Le décret n°2014-724 du 27 juin 2014 et l’arrêté conjoint relatif à la rémunération des AESH prévoient des grilles indiciaires et d’avancement des AESH en CDI. Elles peuvent être différentes d’une académie à l’autre. Seules règles fixées par le ministère : l’indice de départ (IM 317), l’indice terminal (IM 363), une évolution de l’indice de 6 points maximum tous les 3 ans. La grille reste à l’appréciation des Recteurs, ce qui peut créer des disparités salariales entre les académies. Or, à ce jour dans certaines académies, aucune grille n’a été présentée alors que les premier-ères salarié-es AESH passé-es en CDI auront trois ans d’ancienneté le 1er septembre 2017 ! De même, les modalités d’évaluation n’ont toujours pas été définies !
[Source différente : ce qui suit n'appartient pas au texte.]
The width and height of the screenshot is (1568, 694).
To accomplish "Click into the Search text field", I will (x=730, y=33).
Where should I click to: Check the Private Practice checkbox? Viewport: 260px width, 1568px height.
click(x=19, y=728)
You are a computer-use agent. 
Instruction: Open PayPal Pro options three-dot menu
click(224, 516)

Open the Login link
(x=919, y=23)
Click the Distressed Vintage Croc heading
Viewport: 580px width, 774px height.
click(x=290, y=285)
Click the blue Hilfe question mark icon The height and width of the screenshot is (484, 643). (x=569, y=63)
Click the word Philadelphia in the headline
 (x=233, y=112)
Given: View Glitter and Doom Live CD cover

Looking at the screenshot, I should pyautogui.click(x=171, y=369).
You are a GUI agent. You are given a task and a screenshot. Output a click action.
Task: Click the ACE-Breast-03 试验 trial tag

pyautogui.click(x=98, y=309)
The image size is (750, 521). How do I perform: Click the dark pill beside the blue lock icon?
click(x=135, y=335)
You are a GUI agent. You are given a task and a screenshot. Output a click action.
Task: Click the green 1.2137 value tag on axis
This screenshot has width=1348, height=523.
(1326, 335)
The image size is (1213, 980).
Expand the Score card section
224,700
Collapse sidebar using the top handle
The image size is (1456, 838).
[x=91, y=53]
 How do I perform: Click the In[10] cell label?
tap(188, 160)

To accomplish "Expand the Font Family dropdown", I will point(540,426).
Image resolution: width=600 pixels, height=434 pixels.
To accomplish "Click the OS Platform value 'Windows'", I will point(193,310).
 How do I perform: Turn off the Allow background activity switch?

Un diplôme complètement traficoté pour la circonstance

Le Diplôme d’État d’Accompagnant Éducatif et Social (DEAES) qui vient de paraître au décret du 29 janvier 2016, a pour objectif d’attester : "des compétences nécessaires pour réaliser un accompagnement social au quotidien, visant à compenser les conséquences d’un handicap, quelles qu’en soient l’origine ou la nature, qu’il s’agisse de difficultés liées à l’âge, à la maladie, ou au mode de vie, ou les conséquences d’une situation sociale de vulnérabilité, et à permettre à la personne de définir et de mettre en œuvre son projet de vie".
Plusieurs éléments nous font affirmer que cette disposition est loin de la réalité du métier. Au-delà de la question statutaire que nous continuons à revendiquer, il s’agit ici de reconnaître que ce diplôme devrait être, à minima, de niveau IV (équivalent bac), voire niveau III.
Ce diplôme est divisé en trois spécialités sur lesquelles, dès le départ, il faut se positionner avec impossibilité de glisser (sauf formations complémentaires pouvant aller jusqu’à 8 mois).
Vous choisissez la filière :
• "Accompagnement à l’éducation inclusive et à la vie ordinaire" pour accompagner les enfants ou ados en situation de handicap dans les activités d’apprentissage, et les activités culturelles, sportives, artistiques et de loisirs.
• "Accompagnement de la vie à domicile" qui reprend le métier d’auxiliaire de vie à domicile
• "Accompagnement de la vie en structure collective" qui reprend le métier d’aide médico-psychologique pour travailler dans des structures accueillant des enfants, adolescents ou adul-tes en situation de handicap ainsi que dans des maisons de retraite.
Les associations "fournissent" les candidat-es aux deux dernières formations (et encore avec les restrictions des financeurs publics), reste la première pour les AESH.
Pour le moment, l’administration leur propose de valider le diplôme via, surtout, le dispositif VAE. On sait que ce dernier est déjà -en soit- un vrai parcours du combattant, mais le piège est de taille, les collègues ne pourront valider que les compétences en milieu scolaire (sauf si ils-elles font un complément en périscolaire ou sont titulaires du BAFA). Résultat : ils-elles ne pourront pas valider !
Pour exemple, dans l’Allier, le GRETA (structure support qui organise ces formations) a déjà fait le choix de ne proposer que les filières 2 et 3, n’ayant aucune candidature (ou trop peu) pour ouvrir sur la filière 1 ! En Seine-Maritime, la situation est pire, puisque les organismes qui pouvaient mettre en place le DEAES, notamment la filière 1, n’ont toujours pas reçu d’agrément !
Ce nouveau diplôme est bien la preuve, une fois de plus que le patronat (gouvernement inclus) n’a aucune volonté de porter les salarié-es à un niveau de qualification supérieure ni de les sécuriser dans l’emploi (temps de travail, statut,...), ni de mettre les moyens et conditions pour exercer un métier et non une mission qui est l’héritage de "valeurs chrétiennes"… pas celles des travailleur-ses.

Pour la CGT Éduc’action, il est urgent de porter nos revendications, cela passe par une mobilisation de tous, CUI, AESH, enseignant-es pour exiger :
- un véritable statut dans la fonction publique,
- un temps plein qui reconnaît le temps de préparation, le temps d’ESS (réunions des Équipes de Suivi de Scolarisation), le temps de concertation avec les enseignant-es,
- une véritable formation débouchant sur une qualification de niveau IV (bac) et un diplôme,
- la titularisation de tous-tes ceux-celles qui le souhaitent,
- un processus d’affectation clair et transparent, étudié dans une Commission paritaire,
- une grille indiciaire et un tableau d’avancement uniques et fixés par le ministère.